4. The device according to claim 3, wherein the corrected discount rate determination unit is configured to determine the corrected discount rate that is corrected such that a value of the discount rate is smaller as the speed of the control target point is higher.
5. The device according to claim 3, wherein the corrected discount rate determination unit is configured to determine the corrected discount rate obtained by correcting, in accordance with the speed of the control target point, the discount rate in accordance with an input discount rate for an input speed that has been input.
6. The device according to claim 1, further comprising a goal setting unit configured to set, as goals, a plurality of evaluation parameter values, based on a group consisting of: first experience data including a value of an evaluation parameter derived from the acquired observation information; and one or more pieces of second experience data including values of an evaluation parameter derived from one or more pieces of other observation information different in control target time from the acquired observation information, each of the plurality of evaluation parameter values selected from a plurality of evaluation parameter values included in the group, wherein
the corrected reward determination unit is configured to determine, for the set goals, corrected rewards obtained by correcting rewards in accordance with the speed of the control target point included in the observation information, the rewards being higher as errors between the values of the evaluation parameter derived from the acquired observation information and the goals are smaller.
7. The device according to claim 6, wherein the goal setting unit is configured to set, as the goals, the value of the evaluation parameter included in the first experience data, and a noise-added value of an evaluation parameter in which noise is added to a value of an evaluation parameter included in the second experience data.
8. The device according to claim 6, wherein the goal setting unit is configured to set the goals in accordance with a goal selecting method selected by a user.
9. The device according to claim 6, wherein the goal setting unit is configured to set the goals, a number of which is selected by a user.

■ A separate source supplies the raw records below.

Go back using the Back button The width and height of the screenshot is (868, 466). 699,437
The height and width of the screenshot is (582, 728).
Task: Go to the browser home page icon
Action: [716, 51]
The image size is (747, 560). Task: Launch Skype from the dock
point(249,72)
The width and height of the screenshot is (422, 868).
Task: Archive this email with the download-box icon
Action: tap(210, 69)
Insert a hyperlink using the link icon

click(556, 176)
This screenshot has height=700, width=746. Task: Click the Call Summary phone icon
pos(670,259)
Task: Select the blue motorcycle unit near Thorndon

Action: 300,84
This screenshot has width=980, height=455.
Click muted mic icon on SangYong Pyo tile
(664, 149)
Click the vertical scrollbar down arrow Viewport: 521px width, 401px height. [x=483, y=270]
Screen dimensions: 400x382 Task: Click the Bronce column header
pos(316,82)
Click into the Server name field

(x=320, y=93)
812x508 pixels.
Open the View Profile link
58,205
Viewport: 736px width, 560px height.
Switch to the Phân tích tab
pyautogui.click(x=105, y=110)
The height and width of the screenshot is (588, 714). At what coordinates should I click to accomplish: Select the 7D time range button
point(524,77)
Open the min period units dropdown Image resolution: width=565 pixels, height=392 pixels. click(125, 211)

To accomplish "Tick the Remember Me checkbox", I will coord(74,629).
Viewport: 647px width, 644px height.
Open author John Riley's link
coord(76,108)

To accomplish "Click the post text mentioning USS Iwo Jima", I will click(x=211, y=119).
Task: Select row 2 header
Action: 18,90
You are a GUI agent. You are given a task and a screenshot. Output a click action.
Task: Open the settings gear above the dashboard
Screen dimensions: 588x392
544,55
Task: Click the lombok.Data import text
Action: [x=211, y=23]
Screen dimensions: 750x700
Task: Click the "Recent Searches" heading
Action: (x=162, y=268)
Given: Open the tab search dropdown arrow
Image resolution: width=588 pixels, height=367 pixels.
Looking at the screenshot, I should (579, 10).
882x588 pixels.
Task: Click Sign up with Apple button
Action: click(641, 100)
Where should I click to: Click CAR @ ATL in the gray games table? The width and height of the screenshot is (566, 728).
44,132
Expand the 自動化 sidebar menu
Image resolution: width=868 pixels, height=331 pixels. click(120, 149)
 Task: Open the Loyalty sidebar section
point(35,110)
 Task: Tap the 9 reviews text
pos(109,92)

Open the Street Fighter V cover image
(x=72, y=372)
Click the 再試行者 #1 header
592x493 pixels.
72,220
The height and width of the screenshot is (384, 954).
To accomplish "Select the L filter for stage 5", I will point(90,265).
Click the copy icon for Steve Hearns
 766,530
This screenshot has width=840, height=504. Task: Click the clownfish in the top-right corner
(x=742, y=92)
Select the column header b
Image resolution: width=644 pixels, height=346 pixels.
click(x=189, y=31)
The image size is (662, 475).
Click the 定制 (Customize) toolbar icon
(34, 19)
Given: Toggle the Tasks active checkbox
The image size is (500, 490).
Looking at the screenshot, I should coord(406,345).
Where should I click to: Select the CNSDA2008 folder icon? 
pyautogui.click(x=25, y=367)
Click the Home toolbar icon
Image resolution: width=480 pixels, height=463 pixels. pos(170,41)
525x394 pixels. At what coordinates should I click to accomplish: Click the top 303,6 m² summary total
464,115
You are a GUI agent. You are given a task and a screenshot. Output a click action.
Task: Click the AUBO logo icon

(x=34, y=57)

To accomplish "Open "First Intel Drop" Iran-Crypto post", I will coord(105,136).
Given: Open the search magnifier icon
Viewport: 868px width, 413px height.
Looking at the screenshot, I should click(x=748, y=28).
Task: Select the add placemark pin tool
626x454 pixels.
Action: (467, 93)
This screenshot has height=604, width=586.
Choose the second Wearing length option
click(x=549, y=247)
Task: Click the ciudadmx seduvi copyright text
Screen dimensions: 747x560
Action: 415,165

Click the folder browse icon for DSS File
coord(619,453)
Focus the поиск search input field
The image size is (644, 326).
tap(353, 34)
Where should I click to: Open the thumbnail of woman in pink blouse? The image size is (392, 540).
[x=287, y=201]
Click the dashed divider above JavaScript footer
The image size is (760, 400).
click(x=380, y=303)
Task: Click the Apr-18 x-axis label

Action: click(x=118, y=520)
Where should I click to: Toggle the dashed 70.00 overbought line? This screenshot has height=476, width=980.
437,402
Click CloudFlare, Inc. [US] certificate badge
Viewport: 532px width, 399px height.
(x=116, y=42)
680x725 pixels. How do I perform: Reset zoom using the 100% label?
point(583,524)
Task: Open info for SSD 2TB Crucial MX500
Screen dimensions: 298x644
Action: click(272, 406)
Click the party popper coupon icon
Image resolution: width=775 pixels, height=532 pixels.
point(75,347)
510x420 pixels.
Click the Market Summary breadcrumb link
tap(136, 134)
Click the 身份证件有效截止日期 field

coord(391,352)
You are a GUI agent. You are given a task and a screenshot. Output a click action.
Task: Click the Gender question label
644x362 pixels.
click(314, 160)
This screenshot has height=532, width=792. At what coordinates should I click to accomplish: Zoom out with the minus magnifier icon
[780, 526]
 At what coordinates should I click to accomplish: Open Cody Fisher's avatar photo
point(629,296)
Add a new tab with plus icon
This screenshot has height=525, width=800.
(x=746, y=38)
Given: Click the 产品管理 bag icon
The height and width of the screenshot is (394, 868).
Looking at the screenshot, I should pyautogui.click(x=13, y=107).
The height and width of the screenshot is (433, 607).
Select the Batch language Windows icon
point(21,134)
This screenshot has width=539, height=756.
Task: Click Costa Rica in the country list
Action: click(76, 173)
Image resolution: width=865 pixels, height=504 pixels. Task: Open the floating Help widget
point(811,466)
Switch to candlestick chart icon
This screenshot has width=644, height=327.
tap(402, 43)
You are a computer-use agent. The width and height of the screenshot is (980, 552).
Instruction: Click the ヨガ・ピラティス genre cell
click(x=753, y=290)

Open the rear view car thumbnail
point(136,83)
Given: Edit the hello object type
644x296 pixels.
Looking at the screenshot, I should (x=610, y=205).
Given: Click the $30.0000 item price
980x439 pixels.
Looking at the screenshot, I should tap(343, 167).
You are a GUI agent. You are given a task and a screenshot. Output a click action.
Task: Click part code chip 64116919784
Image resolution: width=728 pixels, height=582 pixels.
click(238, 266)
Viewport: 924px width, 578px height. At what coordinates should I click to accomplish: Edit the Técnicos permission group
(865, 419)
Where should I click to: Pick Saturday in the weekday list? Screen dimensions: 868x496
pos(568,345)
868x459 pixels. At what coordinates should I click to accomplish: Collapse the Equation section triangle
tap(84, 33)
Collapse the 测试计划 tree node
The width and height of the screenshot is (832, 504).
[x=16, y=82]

10. A machine learning method comprising:
acquiring observation information including information on a speed of a control target point at a control target time;
outputting control information including information on speed control of the control target point, the control information being determined in accordance with the observation information and a control policy;
determining a corrected reward obtained by correcting a reward in accordance with a speed of the control target point included in the observation information, the reward being higher as an error between a value of an evaluation parameter and a goal is smaller, the evaluation parameter being a parameter other than a speed derived from the observation information; and
performing reinforcement learning of the control policy based on the observation information and the corrected reward.
11. A computer program product comprising a computer-readable medium including programmed instructions, the instructions causing a computer to execute:
acquiring observation information including information on a speed of a control target point at a control target time;
outputting control information including information on speed control of the control target point, the control information being determined in accordance with the observation information and a control policy;
determining a corrected reward obtained by correcting a reward in accordance with a speed of the control target point included in the observation information, the reward being higher as an error between a value of an evaluation parameter and a goal is smaller, the evaluation parameter being a parameter other than a speed derived from the observation information; and
performing reinforcement learning of the control policy based on the observation information and the corrected reward.